The Kingdom of Bones

Planar Layer

Where the domain of the Amaranthine City feels like an empire in its last days, the Kingdom of Bones is one that’s already fallen. If a layer contains a fortress, it’s not preparing for a final battle; it’s what remained after the battle. The gates are shattered, and bloodstains and broken weapons are scattered across the floors. The people of this domain fought a dreadful war and lost . . . but this being Mabar, their bones remain. The skeletons of peasants continue their menial labors, seemingly oblivious to the futility of their actions. Even in death, these commoners are oppressed by their cruel lords. Wights, deathlocks, and vampire spawn might serve as the soldiers of the tyrants, while the overlords themselves may be vampires or mummy lords, still ruling from their ruined keeps.

All of the kingdom’s cursed nobles bow before the Bone King, who embodies the concepts of death and decay. A lich in rotting finery, he stands as a warning that even the mightiest lords eventually become dust and bone. He prefers to drain the life slowly from fragments he claims; he wants his hostages to dwell on their coming death while their land withers around them, for lords to turn on their people before he finally kills them all.

The Bone King’s statistics could be represented using Orcus as a foundation.
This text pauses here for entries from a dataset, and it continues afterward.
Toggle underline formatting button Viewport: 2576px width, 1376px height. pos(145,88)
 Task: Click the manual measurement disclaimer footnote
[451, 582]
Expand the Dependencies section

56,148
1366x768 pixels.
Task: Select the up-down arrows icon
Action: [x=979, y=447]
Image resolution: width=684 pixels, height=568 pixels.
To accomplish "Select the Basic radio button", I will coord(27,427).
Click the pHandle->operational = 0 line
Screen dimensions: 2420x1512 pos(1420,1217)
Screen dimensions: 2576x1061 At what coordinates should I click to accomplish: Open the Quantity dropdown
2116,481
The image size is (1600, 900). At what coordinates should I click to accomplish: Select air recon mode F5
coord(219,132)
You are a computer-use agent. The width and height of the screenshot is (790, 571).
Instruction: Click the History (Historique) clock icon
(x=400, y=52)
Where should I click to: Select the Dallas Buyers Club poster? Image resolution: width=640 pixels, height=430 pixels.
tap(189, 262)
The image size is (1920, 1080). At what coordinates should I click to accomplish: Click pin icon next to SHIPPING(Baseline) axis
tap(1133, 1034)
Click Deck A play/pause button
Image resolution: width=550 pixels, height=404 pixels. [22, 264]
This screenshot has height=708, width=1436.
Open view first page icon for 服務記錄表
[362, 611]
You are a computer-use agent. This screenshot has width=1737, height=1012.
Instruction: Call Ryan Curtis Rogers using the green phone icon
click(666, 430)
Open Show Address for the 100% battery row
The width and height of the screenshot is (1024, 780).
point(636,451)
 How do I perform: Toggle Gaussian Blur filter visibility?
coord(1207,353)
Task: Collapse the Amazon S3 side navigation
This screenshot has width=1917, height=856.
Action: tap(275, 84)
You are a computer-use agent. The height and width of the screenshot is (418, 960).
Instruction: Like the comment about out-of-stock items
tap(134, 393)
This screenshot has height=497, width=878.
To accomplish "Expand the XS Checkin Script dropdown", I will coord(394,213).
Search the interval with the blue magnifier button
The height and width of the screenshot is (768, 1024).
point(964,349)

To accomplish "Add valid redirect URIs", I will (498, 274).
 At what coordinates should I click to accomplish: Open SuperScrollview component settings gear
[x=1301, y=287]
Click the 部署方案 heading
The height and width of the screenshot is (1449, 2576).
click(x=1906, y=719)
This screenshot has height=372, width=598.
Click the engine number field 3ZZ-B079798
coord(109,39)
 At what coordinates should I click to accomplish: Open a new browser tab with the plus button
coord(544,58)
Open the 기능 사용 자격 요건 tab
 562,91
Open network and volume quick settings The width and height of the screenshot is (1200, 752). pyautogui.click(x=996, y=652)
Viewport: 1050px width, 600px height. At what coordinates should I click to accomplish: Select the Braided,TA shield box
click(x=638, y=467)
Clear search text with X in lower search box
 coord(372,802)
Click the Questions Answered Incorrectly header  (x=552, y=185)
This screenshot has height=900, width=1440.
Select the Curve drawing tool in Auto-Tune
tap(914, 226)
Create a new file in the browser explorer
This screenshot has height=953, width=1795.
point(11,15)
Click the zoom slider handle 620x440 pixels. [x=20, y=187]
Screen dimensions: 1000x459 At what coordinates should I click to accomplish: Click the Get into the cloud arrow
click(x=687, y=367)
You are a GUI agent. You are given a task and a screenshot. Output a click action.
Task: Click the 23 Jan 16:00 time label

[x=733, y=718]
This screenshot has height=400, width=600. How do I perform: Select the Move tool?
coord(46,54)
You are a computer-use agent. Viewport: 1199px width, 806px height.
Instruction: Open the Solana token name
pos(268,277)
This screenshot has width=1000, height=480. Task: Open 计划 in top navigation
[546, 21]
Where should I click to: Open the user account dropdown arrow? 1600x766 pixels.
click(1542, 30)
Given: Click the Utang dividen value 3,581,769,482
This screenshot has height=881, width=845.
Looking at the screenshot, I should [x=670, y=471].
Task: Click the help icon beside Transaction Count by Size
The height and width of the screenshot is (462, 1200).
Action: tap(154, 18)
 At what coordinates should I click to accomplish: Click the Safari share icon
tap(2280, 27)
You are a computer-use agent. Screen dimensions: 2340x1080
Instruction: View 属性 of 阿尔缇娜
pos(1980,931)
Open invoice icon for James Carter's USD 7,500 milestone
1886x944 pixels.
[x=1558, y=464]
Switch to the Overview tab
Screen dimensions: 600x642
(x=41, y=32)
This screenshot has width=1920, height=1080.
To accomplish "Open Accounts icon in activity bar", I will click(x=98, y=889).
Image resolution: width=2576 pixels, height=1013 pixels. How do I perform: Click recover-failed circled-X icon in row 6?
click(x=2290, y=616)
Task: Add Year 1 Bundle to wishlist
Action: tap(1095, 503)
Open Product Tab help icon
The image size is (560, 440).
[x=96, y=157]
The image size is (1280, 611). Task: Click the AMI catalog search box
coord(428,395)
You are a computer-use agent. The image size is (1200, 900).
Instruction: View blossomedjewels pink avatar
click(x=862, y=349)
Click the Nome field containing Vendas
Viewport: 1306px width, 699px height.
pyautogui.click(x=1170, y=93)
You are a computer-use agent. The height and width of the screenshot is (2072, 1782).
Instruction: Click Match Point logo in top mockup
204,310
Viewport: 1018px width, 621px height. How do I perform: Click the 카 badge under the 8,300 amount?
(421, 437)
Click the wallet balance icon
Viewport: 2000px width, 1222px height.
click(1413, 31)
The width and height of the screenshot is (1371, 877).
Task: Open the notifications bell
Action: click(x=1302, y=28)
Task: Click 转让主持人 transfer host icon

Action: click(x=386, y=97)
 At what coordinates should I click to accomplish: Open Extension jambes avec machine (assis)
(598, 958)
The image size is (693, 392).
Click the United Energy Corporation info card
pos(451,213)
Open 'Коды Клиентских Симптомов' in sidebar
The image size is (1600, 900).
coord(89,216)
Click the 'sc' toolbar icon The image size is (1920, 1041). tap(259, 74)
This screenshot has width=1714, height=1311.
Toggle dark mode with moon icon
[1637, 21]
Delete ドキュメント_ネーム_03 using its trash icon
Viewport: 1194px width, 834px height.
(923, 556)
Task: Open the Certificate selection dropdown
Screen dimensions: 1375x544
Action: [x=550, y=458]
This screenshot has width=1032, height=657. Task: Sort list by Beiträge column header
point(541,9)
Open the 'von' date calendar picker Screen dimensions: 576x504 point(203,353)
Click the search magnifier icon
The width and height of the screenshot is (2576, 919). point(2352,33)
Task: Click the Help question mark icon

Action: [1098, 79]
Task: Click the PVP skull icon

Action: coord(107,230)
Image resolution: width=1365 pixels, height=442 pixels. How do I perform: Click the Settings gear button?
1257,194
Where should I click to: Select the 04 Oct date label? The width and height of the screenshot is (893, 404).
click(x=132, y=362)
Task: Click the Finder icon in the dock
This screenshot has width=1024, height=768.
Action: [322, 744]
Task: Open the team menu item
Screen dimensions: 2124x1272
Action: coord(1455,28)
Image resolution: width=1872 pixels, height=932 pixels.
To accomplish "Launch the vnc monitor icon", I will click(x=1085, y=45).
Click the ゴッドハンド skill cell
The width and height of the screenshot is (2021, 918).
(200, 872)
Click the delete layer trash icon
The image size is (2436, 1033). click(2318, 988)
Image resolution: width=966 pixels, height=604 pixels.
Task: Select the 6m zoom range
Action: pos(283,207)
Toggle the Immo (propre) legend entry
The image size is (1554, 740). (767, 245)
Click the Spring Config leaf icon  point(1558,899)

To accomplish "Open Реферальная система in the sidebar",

He can serve as an Undying patron for warlocks, and is known to teach mortal wizards the foul rituals that allow ascension to lichdom. To all who serve him in this way, he grants titles in his kingdom—and the knowledge that when they die, they’ll be forever bound to serve in it. He makes few demands of these servants; they feed him whenever they use the powers he grants to slay the living. But a warlock may be tasked to destroy a lich or vampire—or even another warlock—because the Bone King desires them to serve in his kingdom.